Glenville, N.Y., Landowner Hopes to Pull Plug on Power Plant

Times Union, Albany, N.Y. --May 20

May 20--In a white cement building on Freemans Bridge Road in Glenville, near a hairdresser, an insurance agency and a company that installs wheelchair lifts in cars, lies an empty office.

The white sign above the door has been reversed, but the shadow of the company's name can be deciphered backward: Glenville Energy Park LLC.

Five years ago, the company proposed to build a power plant at the Scotia-Glenville Industrial Park. Now, GEP has defaulted on $109,000 it owes to the town of Glenville, and a landowner has filed a motion asking the state Board on Electric Generation Siting and the Environment to finally pull the plug on the troubled project.

"Their phones have been disconnected. Their office has been closed. They obviously don't have the money to build this," said Daniel Hill, who filed the motion last week. "I'm hoping the judge sees enough sense in it that he says, 'You're right.'"

The $350 million plant was to produce 520 megawatts of electricity, or enough to power more than 500,000 homes. It would have been constructed on a 22-acre site just west of Scotia, a half mile from the Mohawk River.

But municipalities resisted the plan. In the summer of 2002, the village of Scotia said it would not let GEP tie into its sewer lines. By autumn, Duke Energy North America had withdrawn its financial backing. And by the end of 2002, the city of Schenectady had decided not to sell the company the water it needed for the project.

In August, the company said it had a new "credible" source of financing. But monthly updates filed with the two judges overseeing the application process have not indicated any progress.

One of the judges, Daniel O'Connell, with the state Department of Environmental Conservation, said GEP would have until May 25 to respond to Hill's motion. After that, he and Michael Harrison, an administrative law judge with the state Department of Public Service, will issue a ruling.

"A hearing is a possibility," O'Connell said. He has not received anything from the company yet, he said Wednesday.

The project's principal, Thomas Macaulay, a former Vermont state senator, did not respond to interview requests made through his attorney.

GEP filed its application for the power plant under a law known as Article 10, which was meant to fast-track power plant approvals so the state could meet future power demands.

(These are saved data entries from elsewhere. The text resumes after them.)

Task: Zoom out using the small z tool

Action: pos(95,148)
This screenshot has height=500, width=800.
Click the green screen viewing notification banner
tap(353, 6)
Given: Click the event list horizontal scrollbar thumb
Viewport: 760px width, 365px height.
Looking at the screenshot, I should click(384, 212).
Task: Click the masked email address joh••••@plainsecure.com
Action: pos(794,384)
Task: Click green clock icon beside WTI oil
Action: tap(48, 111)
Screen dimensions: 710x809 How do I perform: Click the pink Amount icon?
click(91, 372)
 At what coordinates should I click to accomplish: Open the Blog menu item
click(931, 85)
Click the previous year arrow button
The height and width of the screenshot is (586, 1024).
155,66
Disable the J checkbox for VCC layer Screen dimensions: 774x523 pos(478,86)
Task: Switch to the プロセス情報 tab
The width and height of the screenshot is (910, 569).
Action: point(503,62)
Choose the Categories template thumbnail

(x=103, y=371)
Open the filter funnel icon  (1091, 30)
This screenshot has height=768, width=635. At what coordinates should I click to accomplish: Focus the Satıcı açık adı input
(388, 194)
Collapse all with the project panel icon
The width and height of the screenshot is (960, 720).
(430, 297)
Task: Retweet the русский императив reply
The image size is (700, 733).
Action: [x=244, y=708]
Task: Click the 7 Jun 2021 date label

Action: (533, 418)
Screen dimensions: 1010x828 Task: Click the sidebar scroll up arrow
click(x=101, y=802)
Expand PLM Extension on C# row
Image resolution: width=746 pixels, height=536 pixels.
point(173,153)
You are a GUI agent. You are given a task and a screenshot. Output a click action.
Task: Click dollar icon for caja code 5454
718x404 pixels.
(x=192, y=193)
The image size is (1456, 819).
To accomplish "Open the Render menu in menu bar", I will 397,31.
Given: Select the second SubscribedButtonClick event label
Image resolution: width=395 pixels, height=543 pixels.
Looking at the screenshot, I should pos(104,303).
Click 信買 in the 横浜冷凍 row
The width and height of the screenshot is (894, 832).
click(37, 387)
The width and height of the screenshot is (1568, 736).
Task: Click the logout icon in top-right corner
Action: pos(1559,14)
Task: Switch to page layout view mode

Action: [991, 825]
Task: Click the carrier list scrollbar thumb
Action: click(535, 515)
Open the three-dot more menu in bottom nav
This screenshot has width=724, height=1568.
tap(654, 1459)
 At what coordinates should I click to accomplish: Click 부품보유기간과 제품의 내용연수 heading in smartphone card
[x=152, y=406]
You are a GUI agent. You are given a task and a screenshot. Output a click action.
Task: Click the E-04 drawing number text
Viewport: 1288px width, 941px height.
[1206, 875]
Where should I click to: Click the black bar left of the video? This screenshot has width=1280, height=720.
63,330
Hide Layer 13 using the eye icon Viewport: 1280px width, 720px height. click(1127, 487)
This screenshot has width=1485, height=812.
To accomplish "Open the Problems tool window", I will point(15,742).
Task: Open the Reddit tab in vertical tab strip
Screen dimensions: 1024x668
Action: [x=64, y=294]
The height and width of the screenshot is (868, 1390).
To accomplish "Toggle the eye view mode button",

The law expired in 2002, but GEP's application still is pending. It must be revised because of the changes and limitations placed on GEP's original plan.

Opponents tried to get the judges to dismiss the application last year when the company missed a deadline for filing materials. The judges declined, but said that even if GEP failed to provide the materials by April 2004, as it projected, they planned to move ahead with an issues conference in the summer.

"The applicant hasn't done what they said they would," Hill said. "It should be dismissed and the proceeding terminated."

Meanwhile, GEP had agreed to reimburse the town of Glenville for $109,000 spent on studies related to the plant. In October, the company signed a letter acknowledging its debt, said town Supervisor Clarence Mosher.

"Well, one month went by, two months went by and they still didn't pay," he said. "So we called them on it. We had a lawyer check on their assets and they didn't have any assets."

The town worked out an agreement with Spectra Engineering P.C. to pay $90,000 of the money owed out of the town surplus.

"If we find that GEP has any assets, then we will try to recover our (money)," Mosher said.

Hill, 43, lives in Schenectady and owns property less than a half mile from the proposed plant site. He is the 12th generation in his family to own the land, and has been hoping to build a home to replace a farmhouse that burned down in the 1960s. The plant has held him up.

He filed the motion as an individual, though he is a member of Citizens Advocating Responsible Development, a grass-roots organization that opposes the plant.

"We love the motion," said Neil Turner, president of CARD. "This whole thing is a bureaucratic nightmare to us. We'd like to drive a stake through the heart of this thing. We can't get the state somehow to put an end to it."